> [WHAT YOU HAVE TO DO]: Your answer should consist of each line below that contains the string "window".

====== DATASET EXCERPTS

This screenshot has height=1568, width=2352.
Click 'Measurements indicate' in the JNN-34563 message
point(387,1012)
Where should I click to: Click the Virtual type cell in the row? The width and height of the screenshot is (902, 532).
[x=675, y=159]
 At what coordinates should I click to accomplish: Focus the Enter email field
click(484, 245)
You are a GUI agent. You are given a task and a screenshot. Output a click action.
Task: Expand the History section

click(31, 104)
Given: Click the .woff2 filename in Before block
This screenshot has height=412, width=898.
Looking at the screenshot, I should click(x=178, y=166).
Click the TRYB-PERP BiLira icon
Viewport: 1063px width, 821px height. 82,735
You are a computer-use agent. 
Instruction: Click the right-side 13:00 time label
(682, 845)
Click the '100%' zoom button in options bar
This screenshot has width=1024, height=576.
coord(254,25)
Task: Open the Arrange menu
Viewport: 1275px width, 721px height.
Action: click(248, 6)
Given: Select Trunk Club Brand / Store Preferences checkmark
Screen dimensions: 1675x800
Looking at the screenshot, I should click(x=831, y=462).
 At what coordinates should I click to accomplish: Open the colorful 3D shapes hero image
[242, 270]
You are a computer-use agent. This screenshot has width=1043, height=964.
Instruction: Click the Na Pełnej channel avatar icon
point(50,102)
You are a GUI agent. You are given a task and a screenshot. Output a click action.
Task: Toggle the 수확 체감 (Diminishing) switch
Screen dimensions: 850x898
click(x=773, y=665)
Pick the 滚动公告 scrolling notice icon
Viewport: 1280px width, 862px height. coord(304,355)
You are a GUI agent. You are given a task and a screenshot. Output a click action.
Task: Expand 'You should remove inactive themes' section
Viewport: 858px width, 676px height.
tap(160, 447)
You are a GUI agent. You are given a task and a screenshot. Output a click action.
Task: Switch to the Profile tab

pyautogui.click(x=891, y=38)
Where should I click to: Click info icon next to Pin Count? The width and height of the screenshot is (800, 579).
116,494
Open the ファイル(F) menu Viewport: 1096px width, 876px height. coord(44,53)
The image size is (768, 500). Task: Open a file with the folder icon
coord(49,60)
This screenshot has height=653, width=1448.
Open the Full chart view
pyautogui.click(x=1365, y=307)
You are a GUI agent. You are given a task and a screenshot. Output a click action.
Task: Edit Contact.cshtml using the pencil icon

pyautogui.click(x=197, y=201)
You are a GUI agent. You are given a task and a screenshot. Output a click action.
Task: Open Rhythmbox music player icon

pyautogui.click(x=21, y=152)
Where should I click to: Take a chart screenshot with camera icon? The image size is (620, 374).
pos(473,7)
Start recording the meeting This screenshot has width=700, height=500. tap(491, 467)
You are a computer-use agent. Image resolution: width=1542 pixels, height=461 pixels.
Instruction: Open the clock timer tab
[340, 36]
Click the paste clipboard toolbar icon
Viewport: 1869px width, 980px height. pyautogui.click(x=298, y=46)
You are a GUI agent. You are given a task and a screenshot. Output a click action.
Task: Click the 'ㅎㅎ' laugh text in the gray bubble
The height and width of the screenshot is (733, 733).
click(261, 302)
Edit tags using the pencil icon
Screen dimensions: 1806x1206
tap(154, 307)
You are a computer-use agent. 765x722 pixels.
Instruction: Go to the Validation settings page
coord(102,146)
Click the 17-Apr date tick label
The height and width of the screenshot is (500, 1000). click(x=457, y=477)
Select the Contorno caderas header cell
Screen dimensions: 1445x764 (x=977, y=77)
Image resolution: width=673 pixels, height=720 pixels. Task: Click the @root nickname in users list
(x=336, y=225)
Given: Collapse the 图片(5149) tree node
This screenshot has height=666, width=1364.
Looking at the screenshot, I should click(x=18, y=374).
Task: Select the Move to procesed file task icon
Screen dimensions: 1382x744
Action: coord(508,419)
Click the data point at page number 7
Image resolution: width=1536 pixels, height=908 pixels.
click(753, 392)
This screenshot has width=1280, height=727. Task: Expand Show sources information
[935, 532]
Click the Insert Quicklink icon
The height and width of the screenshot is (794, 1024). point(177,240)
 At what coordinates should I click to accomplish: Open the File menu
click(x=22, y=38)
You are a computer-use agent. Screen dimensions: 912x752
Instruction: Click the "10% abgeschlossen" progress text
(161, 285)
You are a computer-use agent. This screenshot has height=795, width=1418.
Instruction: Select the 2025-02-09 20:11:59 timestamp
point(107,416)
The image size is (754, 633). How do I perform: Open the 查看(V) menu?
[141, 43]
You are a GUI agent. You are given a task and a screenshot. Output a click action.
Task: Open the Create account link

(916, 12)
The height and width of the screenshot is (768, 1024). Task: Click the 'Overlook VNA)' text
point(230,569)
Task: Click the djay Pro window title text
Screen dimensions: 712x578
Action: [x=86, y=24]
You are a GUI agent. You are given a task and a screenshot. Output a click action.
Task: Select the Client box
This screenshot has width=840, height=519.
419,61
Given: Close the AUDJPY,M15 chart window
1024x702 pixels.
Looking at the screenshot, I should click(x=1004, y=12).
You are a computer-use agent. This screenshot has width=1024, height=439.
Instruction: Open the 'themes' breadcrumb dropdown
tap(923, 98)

============

> [OUTPUT FOR THIS TASK]:
Task: Click the djay Pro window title text
Given: Close the AUDJPY,M15 chart window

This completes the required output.